Pantauan detikBali, banjir setinggi lutut orang dewasa tersebut merendam rumah warga, lahan pertanian hingga rumah ibadah. Beberapa warga masih bertahan di rumah, sebagian warga memilih mengungsi karena air sudah masuk ke dalam rumah.
“Kalau dirumah saya sudah masuk airnya, makanya saat ini kami mengungsi,” ujar Ilang (58), salah seorang warga ditemui detikBali, Senin (2/2/2026).
Ilang mengaku, banjir tersebut telah merendam rumahnya selama dua minggu lebih. Ia mengatakan banjir tersebut kini semakin meluas merembet ke rumah warga lain.
“Kalau dulu kan hanya di kawasan rumah saya yang kena banjir, tapi sekarang ini semakin meluas. Sudah dua minggu lebih rumah kami terendam, tapi kalau lahan pertanian sudah satu bulan terendam banjir,” terang Ilang.
Ilang khawatir, akibat dari banjir tersebut, akan berdampak pada lumpuhnya ekonomi masyarakat karena tidak bisa beraktivitas. Ia juga khawatir dengan dampak kesehatan yang ditimbulkan dari banjit tersebut.

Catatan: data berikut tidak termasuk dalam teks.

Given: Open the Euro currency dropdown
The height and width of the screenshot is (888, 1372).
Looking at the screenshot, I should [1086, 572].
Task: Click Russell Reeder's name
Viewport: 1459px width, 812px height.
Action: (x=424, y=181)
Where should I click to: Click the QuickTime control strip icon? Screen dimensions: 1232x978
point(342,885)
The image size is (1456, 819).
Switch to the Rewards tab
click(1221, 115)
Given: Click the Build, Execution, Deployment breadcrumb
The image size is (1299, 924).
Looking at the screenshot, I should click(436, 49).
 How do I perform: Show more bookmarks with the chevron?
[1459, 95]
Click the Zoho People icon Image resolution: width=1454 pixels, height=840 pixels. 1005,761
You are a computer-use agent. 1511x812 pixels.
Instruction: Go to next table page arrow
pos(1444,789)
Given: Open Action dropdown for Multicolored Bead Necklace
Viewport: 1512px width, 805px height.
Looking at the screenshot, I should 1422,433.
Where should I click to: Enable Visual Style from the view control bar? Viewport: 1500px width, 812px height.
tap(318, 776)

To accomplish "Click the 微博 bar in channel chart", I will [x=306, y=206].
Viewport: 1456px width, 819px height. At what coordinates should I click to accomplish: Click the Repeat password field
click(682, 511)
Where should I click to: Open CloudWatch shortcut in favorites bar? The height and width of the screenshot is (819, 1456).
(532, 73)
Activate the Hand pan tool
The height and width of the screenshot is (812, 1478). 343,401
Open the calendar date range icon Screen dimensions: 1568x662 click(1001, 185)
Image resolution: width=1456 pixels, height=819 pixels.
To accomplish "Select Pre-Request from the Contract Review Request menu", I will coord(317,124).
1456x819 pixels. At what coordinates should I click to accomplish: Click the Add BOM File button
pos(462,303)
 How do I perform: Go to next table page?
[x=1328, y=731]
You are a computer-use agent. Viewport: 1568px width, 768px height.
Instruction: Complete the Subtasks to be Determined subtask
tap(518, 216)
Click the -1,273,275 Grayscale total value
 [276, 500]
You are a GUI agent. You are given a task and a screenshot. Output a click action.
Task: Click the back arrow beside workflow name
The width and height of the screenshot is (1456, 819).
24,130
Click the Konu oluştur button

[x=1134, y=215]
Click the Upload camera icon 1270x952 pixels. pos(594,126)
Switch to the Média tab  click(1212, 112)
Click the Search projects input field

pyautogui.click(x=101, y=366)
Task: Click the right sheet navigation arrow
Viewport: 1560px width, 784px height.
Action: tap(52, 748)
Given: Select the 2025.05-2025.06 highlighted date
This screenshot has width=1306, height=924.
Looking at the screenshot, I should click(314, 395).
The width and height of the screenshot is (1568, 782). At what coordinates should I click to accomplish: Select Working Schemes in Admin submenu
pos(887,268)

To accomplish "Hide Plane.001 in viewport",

“Tempat kami ini kan sudah kumuh, lagi ditambah banjir, sampah kiriman dan kotoran hewan juga terbawa banjir. Kalau begini terus takutnya anak-anak kami disini nanti bisa saja kena penyakit kulit,” keluh Ilang.
Samsul Hadi (37) warga lainya menambahkan, akibat dari banjir tersebut menyebabkan anak-anak di desanya tidak berani berangkat ke sekolah karena akses jalan yang dilalui juga terkena banjir.
“Anak-anak disini, sudah lama tidak masuk sekolah, karena jalan yang dilalui saat ini tergenang air, disekolah mereka juga saat ini masih kebanjiran,” pungkas Samsul.
Banjir tersebut, lanjut Samsul, disebabkan oleh intensitas hujan yang sangat tinggi, sehingga menyebabkan melupanya air Bendungan Embung Bedah hingga ke pemukiman warga. Ia mengatakan bendungan tersebut tidak memiliki jalur pembuangan sehingga air cepat meluap.
“Kami harapkan kepada pemerintah untuk secepatnya membuat saluran pembuangan Bendungan ini, jangan sampai menunggu kami semua tenggelam baru mereka bergerak,” ucap Samsul.